I want to prove the following statement:
Let $X$ be a smooth hypersurface in $\mathbb P^n$, $D$ be an effective divisor on $X$. If the associated line bundle $\mathcal L(D)$ is equivalent to $\mathcal O_X(1)$ (which called the hyperplane line bundle), then $D$ is cut by some hyperplane in $\mathbb P^n$.
My approach is: If $i^* \mathcal L_1\cong i^* \mathcal L_2$, then I want to show $\mathcal L_1\cong\mathcal L_1$. In general this is not true, but I think it might be true in our case of smooth hypersurfaces. But I don't know how to prove this.

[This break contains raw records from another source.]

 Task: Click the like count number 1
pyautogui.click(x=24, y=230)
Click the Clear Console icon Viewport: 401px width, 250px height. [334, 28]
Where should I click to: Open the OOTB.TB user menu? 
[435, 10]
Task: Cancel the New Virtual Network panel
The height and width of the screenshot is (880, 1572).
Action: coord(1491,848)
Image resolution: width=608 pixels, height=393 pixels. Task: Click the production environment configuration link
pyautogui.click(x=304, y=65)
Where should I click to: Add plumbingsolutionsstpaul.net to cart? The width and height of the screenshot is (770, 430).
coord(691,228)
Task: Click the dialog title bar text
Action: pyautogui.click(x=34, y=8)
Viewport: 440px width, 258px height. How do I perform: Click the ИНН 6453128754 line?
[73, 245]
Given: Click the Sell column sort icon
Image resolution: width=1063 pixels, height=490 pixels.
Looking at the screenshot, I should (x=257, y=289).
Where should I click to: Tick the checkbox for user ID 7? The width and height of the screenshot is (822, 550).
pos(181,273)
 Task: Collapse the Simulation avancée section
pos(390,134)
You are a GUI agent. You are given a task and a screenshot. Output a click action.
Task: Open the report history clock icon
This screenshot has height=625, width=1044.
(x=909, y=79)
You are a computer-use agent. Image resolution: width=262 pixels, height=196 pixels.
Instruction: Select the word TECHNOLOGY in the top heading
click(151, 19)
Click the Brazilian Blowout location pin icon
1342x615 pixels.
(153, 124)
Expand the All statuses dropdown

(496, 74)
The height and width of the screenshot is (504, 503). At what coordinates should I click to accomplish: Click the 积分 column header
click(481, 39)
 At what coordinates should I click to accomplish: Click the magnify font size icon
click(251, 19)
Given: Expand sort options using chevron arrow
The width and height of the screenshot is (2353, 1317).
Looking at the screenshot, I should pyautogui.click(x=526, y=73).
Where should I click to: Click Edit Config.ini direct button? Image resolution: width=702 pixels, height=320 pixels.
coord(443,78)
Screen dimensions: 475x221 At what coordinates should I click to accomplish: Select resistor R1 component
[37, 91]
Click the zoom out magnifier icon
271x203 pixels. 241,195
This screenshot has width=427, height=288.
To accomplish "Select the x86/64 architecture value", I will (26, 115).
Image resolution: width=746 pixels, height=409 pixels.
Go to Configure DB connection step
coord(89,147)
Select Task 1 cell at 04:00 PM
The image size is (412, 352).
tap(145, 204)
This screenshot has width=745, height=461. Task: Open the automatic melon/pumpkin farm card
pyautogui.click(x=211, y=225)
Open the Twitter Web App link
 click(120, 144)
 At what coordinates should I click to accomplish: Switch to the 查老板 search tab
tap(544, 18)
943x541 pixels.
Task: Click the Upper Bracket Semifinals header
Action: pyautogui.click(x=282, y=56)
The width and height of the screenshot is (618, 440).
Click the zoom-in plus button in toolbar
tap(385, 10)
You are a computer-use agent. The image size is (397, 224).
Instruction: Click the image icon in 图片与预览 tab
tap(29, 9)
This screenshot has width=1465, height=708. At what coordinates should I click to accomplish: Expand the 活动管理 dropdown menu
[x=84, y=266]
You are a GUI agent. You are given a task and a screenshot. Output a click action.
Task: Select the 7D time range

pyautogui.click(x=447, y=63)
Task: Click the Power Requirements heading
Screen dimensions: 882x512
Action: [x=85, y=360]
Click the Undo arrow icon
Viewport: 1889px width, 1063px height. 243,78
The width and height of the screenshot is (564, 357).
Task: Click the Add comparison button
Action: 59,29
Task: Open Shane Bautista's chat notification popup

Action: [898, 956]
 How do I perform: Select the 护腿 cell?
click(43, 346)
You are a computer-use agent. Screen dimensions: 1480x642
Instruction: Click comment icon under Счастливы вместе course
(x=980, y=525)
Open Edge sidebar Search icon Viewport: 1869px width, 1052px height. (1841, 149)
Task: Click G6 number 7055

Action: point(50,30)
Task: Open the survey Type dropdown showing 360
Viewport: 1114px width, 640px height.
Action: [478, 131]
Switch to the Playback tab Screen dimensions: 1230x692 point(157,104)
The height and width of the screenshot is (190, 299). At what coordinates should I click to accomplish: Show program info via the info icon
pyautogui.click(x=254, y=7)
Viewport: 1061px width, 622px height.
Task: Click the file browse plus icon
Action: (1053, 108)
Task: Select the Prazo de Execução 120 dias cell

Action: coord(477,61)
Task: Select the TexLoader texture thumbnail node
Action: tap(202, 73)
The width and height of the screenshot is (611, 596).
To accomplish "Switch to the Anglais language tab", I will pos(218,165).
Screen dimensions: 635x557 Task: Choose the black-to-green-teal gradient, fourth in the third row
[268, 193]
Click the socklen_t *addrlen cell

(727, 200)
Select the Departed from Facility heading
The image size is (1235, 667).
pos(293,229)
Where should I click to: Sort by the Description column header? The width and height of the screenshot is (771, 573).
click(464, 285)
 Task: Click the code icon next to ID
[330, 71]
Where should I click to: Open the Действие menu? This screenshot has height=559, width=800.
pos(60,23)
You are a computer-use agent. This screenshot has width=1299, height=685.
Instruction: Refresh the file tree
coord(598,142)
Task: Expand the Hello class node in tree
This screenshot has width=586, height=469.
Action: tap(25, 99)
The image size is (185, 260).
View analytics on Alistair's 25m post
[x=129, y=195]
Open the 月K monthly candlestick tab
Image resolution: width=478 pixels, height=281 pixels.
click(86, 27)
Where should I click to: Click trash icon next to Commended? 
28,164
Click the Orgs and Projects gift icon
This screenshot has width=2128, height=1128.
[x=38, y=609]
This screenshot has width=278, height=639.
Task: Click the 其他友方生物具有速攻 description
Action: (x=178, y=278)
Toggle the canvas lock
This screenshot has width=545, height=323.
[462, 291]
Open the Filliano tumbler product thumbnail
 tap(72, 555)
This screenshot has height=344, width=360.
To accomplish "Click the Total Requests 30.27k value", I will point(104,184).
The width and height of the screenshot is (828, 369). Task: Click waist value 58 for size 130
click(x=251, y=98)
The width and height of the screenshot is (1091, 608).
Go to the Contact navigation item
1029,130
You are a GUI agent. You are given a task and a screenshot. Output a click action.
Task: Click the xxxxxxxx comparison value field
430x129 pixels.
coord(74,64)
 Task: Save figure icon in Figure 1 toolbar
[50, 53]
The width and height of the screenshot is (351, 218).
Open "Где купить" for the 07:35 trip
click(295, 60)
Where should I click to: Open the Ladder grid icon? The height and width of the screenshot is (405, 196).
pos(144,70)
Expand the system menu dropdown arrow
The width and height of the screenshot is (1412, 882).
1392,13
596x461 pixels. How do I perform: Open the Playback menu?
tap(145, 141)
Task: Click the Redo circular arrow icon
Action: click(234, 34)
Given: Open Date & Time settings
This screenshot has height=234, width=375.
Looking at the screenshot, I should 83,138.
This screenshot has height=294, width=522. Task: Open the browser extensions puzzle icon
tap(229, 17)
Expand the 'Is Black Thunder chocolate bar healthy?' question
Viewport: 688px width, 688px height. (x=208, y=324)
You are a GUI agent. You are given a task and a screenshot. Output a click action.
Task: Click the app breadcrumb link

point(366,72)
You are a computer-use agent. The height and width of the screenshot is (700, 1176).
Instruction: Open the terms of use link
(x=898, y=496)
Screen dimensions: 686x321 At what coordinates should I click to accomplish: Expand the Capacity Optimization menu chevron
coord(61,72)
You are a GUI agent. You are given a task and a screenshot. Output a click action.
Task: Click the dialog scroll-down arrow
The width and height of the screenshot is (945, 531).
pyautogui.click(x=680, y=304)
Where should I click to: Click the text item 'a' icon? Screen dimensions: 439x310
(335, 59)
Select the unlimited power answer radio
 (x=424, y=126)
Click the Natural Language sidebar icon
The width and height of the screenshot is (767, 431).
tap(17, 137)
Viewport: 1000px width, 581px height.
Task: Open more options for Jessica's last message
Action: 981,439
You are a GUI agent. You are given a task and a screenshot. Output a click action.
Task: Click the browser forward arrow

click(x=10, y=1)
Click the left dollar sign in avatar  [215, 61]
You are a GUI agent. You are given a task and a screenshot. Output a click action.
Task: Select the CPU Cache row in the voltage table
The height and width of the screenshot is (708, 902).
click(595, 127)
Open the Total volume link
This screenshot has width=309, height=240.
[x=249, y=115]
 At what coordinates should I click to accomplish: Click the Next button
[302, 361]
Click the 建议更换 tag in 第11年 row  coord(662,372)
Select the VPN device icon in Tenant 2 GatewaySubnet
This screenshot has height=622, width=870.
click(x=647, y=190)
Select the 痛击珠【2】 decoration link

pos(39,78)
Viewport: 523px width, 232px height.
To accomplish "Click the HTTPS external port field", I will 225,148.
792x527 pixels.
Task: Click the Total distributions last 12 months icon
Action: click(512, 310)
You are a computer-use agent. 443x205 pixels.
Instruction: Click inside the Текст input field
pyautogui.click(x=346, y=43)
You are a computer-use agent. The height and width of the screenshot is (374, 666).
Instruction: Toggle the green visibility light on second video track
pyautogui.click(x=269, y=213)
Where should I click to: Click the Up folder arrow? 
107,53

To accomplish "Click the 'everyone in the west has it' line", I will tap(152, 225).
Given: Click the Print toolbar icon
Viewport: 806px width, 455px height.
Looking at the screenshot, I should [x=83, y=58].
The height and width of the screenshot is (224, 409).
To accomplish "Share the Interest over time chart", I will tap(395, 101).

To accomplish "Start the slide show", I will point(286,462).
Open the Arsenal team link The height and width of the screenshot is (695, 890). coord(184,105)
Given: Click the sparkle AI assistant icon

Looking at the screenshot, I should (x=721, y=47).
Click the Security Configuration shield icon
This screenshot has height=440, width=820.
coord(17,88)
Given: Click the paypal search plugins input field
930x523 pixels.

Any hint or reference would be helpful.
I will assume $n\geq 2$, otherwise everything is clear and let $d=\deg X$. Then we have an exact sequence, $0\to O_{P}(-d)\to O_P\to O_X\to 0$ (I have used $P$ for projective space and $O$ for structure sheaf), which after twisting by $O(1)$ and taking global sections gives $H^0(O_P(1))\to H^0(O_X(1))\to H^1(O_P(-d+1))$. The last term is zero and since $\mathcal{L}(D)=O_X(1)$ and $D$ is effective, $D$ is the zeroes of a section of $O_X(1)$. This section can be lifted by the above surjectivity to a section of $O_P(1)$ and then the rest is clear.